## [Problem description]
From the top of the entries below through the line containing "Open the Triggered", return every line exactly as written, please, and stop there.

## [Provided data]
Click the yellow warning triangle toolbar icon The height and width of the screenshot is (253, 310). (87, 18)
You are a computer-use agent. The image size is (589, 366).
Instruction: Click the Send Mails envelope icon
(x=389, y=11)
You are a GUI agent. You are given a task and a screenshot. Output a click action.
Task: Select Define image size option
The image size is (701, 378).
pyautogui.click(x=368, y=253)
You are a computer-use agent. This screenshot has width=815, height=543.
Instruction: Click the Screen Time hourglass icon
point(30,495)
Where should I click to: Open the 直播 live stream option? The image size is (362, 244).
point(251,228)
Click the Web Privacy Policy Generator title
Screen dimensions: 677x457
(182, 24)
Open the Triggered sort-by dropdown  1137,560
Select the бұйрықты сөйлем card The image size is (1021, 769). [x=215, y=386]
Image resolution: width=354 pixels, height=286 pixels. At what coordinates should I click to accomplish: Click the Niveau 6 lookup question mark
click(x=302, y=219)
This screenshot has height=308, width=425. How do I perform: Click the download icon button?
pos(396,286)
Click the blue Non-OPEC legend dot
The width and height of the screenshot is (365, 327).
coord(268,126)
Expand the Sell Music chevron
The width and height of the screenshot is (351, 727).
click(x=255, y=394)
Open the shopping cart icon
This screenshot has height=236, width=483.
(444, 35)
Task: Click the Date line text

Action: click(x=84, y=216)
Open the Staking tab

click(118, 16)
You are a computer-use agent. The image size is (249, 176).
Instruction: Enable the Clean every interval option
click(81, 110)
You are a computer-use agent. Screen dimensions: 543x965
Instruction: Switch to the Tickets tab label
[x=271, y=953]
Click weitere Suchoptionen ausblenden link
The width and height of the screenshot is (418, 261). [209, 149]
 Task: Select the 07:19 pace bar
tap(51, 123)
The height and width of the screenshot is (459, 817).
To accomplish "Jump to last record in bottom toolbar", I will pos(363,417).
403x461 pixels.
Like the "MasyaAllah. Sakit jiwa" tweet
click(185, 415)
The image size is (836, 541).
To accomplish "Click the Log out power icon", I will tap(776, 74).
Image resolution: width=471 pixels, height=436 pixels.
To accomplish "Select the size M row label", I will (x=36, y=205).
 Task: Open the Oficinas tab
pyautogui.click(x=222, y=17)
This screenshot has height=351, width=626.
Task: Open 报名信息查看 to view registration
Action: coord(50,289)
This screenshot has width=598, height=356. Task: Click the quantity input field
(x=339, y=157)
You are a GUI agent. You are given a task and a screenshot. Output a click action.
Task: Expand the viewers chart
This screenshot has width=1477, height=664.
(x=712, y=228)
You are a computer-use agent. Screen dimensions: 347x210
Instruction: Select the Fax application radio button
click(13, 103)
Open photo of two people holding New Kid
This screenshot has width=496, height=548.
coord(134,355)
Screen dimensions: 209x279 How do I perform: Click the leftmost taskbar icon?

## [Answer below]
Click the yellow warning triangle toolbar icon The height and width of the screenshot is (253, 310). (87, 18)
You are a computer-use agent. The image size is (589, 366).
Instruction: Click the Send Mails envelope icon
(x=389, y=11)
You are a GUI agent. You are given a task and a screenshot. Output a click action.
Task: Select Define image size option
The image size is (701, 378).
pyautogui.click(x=368, y=253)
You are a computer-use agent. This screenshot has width=815, height=543.
Instruction: Click the Screen Time hourglass icon
point(30,495)
Where should I click to: Open the 直播 live stream option? The image size is (362, 244).
point(251,228)
Click the Web Privacy Policy Generator title
Screen dimensions: 677x457
(182, 24)
Open the Triggered sort-by dropdown  1137,560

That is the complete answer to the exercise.